Answered by Sören on August 22, 2021

This is a draft answer, if the OP still need needs I will extend it later.

Me too I found the documentation and examples of pyopenms very scarce. At the same time OpenMS is huge, sometimes you find key information not in various other sources instead of the official documentation. This is especially true if it comes to metabolomics.

We built a Python OpenMS lipidomics LC MS/MS preprocessing pipeline, contained in this file: https://github.com/saezlab/lipyd/blob/master/src/lipyd/msproc.py

The top class is the one called MSPreprocess, it implements the workflow, the other classes implement its steps.

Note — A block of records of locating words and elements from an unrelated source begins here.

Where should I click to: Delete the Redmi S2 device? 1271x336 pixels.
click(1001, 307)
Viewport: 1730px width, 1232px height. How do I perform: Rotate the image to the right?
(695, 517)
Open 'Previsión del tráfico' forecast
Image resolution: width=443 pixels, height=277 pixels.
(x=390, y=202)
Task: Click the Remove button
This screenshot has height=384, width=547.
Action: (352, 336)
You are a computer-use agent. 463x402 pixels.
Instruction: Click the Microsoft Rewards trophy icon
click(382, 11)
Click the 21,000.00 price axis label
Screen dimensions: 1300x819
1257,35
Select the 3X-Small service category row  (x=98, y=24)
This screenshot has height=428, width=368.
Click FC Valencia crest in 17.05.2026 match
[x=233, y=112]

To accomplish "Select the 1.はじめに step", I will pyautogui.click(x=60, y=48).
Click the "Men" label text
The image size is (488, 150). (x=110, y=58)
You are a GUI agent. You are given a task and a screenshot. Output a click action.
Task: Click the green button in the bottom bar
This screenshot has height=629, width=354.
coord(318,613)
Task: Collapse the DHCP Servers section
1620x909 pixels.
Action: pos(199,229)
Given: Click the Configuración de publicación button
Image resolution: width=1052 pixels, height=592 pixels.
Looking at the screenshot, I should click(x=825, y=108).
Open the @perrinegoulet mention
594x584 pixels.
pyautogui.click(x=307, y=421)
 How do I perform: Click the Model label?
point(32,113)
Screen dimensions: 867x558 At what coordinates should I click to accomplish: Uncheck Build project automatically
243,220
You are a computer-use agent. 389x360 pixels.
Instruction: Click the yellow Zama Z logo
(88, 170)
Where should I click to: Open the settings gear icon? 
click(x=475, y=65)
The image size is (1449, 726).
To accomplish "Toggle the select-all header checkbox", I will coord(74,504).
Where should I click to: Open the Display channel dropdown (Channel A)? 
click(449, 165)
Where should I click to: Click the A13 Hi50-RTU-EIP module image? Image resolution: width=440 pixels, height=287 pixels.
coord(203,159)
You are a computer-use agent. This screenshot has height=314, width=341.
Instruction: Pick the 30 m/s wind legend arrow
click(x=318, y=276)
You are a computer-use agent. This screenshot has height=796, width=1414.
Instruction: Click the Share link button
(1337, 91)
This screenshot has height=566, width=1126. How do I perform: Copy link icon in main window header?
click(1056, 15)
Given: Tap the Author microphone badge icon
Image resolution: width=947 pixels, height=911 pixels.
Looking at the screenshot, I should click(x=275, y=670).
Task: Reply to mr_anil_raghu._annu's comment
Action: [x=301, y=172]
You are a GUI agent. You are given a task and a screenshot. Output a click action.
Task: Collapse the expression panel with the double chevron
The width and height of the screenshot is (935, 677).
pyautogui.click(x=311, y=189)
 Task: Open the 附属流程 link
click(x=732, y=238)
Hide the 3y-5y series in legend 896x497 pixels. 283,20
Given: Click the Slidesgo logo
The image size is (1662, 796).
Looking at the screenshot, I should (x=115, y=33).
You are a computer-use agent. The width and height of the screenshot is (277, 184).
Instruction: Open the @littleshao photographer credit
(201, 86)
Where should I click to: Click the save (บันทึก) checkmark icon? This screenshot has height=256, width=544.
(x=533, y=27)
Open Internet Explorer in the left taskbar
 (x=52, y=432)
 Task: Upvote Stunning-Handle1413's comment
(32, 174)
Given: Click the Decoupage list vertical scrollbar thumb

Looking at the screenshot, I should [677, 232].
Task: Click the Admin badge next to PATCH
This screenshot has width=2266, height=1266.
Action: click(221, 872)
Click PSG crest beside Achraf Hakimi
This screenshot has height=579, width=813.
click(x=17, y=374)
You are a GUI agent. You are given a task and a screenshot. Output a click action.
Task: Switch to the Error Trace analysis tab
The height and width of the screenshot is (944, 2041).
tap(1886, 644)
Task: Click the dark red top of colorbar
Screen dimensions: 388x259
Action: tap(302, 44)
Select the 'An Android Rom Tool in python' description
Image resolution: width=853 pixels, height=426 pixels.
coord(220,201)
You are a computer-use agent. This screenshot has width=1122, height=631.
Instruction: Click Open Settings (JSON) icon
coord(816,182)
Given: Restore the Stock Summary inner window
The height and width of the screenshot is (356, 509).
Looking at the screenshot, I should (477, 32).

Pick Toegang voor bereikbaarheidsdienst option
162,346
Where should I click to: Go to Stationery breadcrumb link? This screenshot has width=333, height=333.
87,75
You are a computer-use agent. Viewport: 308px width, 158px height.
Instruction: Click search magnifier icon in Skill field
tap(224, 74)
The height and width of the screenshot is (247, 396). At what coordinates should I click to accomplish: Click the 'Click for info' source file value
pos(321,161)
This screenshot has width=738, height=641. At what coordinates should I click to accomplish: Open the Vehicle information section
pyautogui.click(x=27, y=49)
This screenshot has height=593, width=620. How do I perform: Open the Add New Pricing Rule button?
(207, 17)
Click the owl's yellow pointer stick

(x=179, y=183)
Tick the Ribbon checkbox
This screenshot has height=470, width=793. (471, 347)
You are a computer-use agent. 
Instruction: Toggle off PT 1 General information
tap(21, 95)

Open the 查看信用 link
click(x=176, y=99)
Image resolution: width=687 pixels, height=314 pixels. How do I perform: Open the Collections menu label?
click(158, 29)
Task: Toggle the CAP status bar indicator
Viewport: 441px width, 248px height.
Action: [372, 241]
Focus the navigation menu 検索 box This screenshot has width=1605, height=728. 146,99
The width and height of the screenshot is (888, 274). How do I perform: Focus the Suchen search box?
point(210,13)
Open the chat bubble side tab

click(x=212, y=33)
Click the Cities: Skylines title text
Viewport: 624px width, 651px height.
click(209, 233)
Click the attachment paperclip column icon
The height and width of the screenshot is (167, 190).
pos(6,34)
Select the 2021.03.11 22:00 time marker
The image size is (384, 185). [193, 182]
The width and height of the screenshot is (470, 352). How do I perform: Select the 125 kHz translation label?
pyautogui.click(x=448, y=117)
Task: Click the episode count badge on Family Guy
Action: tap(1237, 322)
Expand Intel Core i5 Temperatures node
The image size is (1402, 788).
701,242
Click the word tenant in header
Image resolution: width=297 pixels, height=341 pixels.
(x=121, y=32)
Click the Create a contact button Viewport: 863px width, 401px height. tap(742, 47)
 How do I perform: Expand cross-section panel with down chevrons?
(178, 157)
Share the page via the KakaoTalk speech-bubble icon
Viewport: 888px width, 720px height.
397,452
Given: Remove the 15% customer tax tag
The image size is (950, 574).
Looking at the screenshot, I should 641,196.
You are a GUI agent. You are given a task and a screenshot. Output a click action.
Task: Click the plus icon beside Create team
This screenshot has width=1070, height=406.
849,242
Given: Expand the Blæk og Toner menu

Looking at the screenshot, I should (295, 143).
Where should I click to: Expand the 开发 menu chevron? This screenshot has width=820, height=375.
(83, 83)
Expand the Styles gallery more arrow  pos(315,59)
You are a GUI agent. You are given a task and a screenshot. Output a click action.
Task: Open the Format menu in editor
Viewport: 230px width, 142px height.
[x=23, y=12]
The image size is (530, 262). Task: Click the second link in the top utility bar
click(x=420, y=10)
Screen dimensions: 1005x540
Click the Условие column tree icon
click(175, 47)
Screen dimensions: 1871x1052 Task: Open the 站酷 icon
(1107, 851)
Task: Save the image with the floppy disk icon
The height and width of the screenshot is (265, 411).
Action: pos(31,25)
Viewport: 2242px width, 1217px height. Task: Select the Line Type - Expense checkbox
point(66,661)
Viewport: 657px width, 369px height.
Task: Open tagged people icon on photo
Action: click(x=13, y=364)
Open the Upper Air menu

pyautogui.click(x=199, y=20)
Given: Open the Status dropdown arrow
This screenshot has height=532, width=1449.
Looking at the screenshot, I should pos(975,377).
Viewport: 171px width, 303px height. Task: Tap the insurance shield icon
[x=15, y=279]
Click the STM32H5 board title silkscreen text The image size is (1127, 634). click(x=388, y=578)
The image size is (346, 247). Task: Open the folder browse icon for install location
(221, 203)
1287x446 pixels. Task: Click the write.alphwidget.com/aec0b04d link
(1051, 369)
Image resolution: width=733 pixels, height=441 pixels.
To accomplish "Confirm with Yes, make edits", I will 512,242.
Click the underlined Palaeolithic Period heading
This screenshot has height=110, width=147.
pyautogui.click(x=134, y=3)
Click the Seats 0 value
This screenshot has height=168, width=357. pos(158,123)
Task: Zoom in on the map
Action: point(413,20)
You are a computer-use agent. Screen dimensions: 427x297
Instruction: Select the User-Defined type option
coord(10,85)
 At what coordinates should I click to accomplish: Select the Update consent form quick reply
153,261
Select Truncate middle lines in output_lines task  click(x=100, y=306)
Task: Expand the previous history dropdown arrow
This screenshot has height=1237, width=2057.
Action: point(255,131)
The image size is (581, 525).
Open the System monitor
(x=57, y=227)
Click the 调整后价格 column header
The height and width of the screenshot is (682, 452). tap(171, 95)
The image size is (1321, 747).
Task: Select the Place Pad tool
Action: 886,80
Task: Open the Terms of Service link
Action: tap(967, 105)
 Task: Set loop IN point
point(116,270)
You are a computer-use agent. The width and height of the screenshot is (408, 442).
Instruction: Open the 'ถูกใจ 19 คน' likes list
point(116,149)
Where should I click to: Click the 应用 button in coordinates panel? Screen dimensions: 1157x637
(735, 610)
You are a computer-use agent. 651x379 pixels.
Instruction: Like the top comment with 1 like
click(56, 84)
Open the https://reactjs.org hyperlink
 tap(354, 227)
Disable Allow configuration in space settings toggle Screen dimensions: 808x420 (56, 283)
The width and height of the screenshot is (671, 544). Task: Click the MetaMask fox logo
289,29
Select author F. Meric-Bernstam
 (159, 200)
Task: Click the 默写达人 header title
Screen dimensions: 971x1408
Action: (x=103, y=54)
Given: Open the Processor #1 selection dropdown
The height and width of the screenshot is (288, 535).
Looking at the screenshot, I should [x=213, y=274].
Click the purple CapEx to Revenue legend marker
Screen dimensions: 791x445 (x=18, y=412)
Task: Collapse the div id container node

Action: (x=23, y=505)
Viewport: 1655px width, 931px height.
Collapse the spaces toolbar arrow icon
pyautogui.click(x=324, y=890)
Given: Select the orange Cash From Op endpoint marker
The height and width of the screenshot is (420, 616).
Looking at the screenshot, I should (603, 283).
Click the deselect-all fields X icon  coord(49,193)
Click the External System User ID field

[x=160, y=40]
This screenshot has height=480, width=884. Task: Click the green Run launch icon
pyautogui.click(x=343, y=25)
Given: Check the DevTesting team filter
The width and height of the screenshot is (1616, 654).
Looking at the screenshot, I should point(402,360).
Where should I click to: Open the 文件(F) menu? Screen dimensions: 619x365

Briefly, you start from profile mode mzML files, then

  1. Peak picking with PeakPickerHiRes results centroided data
  2. FeatureFindingMetabo assembles the traces in a metabolomics compatible way
  3. A MapAlignment algorithm alignes the traces across scans
  4. A FeatureGrouping algorithm alignes the features across multiple experiments

Our software mentioned above (lipyd) outputs data frames from the m/z, RT and intensity.

About OpenMS I can recommend to read the C++ code and docs. The Python classes and methods are automatically built minimal wrappers, everything works the same way as in C++.